*** Data supplied ***

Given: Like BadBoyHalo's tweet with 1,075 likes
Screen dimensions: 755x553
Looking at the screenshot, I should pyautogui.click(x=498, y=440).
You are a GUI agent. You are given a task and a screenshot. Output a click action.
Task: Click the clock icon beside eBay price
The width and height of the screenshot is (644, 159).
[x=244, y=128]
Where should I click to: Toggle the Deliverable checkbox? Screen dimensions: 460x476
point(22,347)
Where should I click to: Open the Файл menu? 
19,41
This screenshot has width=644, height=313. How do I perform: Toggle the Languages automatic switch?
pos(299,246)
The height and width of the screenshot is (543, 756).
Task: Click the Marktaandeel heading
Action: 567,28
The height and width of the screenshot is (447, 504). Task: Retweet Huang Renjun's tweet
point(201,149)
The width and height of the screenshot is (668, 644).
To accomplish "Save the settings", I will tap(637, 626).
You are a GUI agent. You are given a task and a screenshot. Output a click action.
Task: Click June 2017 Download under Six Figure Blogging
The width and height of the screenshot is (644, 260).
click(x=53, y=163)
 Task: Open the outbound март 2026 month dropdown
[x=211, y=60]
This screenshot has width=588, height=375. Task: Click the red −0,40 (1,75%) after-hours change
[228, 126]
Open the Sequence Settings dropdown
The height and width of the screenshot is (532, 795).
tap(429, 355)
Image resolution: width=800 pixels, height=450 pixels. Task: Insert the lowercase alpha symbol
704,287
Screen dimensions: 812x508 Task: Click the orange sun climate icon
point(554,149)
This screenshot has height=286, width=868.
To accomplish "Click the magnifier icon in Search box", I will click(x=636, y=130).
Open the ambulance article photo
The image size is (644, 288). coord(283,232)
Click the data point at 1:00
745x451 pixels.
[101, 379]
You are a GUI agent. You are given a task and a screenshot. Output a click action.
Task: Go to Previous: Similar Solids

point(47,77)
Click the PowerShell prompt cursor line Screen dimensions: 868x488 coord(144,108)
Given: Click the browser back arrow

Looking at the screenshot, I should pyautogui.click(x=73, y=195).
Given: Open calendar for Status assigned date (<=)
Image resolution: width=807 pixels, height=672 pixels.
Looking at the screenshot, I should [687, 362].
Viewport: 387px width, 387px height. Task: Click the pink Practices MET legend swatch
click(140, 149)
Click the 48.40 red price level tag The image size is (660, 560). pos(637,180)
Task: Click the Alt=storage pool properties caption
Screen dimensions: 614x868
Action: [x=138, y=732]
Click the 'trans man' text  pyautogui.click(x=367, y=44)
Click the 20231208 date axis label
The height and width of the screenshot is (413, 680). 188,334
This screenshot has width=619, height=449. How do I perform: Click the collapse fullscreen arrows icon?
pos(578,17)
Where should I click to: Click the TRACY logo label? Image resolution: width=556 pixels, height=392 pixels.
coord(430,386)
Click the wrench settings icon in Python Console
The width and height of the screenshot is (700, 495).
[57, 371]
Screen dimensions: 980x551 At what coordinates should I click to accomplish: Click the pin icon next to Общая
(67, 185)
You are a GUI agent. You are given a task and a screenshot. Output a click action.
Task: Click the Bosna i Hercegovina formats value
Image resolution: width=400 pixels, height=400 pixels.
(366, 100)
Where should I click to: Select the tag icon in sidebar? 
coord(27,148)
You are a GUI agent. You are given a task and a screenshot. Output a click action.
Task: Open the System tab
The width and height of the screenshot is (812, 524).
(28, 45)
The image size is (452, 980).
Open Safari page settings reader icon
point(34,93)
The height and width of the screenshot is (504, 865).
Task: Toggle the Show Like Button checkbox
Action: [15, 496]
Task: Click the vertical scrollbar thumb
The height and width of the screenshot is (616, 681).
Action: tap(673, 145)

*** End of Data supplied ***

— Your objective —
Transcribe the material above in its entirety. Match it exactly.

— Output for this exercise —
Given: Like BadBoyHalo's tweet with 1,075 likes
Screen dimensions: 755x553
Looking at the screenshot, I should pyautogui.click(x=498, y=440).
You are a GUI agent. You are given a task and a screenshot. Output a click action.
Task: Click the clock icon beside eBay price
The width and height of the screenshot is (644, 159).
[x=244, y=128]
Where should I click to: Toggle the Deliverable checkbox? Screen dimensions: 460x476
point(22,347)
Where should I click to: Open the Файл menu? 
19,41
This screenshot has width=644, height=313. How do I perform: Toggle the Languages automatic switch?
pos(299,246)
The height and width of the screenshot is (543, 756).
Task: Click the Marktaandeel heading
Action: 567,28
The height and width of the screenshot is (447, 504). Task: Retweet Huang Renjun's tweet
point(201,149)
The width and height of the screenshot is (668, 644).
To accomplish "Save the settings", I will tap(637, 626).
You are a GUI agent. You are given a task and a screenshot. Output a click action.
Task: Click June 2017 Download under Six Figure Blogging
The width and height of the screenshot is (644, 260).
click(x=53, y=163)
 Task: Open the outbound март 2026 month dropdown
[x=211, y=60]
This screenshot has width=588, height=375. Task: Click the red −0,40 (1,75%) after-hours change
[228, 126]
Open the Sequence Settings dropdown
The height and width of the screenshot is (532, 795).
tap(429, 355)
Image resolution: width=800 pixels, height=450 pixels. Task: Insert the lowercase alpha symbol
704,287
Screen dimensions: 812x508 Task: Click the orange sun climate icon
point(554,149)
This screenshot has height=286, width=868.
To accomplish "Click the magnifier icon in Search box", I will click(x=636, y=130).
Open the ambulance article photo
The image size is (644, 288). coord(283,232)
Click the data point at 1:00
745x451 pixels.
[101, 379]
You are a GUI agent. You are given a task and a screenshot. Output a click action.
Task: Go to Previous: Similar Solids

point(47,77)
Click the PowerShell prompt cursor line Screen dimensions: 868x488 coord(144,108)
Given: Click the browser back arrow

Looking at the screenshot, I should pyautogui.click(x=73, y=195).
Given: Open calendar for Status assigned date (<=)
Image resolution: width=807 pixels, height=672 pixels.
Looking at the screenshot, I should [687, 362].
Viewport: 387px width, 387px height. Task: Click the pink Practices MET legend swatch
click(140, 149)
Click the 48.40 red price level tag The image size is (660, 560). pos(637,180)
Task: Click the Alt=storage pool properties caption
Screen dimensions: 614x868
Action: [x=138, y=732]
Click the 'trans man' text  pyautogui.click(x=367, y=44)
Click the 20231208 date axis label
The height and width of the screenshot is (413, 680). 188,334
This screenshot has width=619, height=449. How do I perform: Click the collapse fullscreen arrows icon?
pos(578,17)
Where should I click to: Click the TRACY logo label? Image resolution: width=556 pixels, height=392 pixels.
coord(430,386)
Click the wrench settings icon in Python Console
The width and height of the screenshot is (700, 495).
[57, 371]
Screen dimensions: 980x551 At what coordinates should I click to accomplish: Click the pin icon next to Общая
(67, 185)
You are a GUI agent. You are given a task and a screenshot. Output a click action.
Task: Click the Bosna i Hercegovina formats value
Image resolution: width=400 pixels, height=400 pixels.
(366, 100)
Where should I click to: Select the tag icon in sidebar? 
coord(27,148)
You are a GUI agent. You are given a task and a screenshot. Output a click action.
Task: Open the System tab
The width and height of the screenshot is (812, 524).
(28, 45)
The image size is (452, 980).
Open Safari page settings reader icon
point(34,93)
The height and width of the screenshot is (504, 865).
Task: Toggle the Show Like Button checkbox
Action: [15, 496]
Task: Click the vertical scrollbar thumb
The height and width of the screenshot is (616, 681).
Action: tap(673, 145)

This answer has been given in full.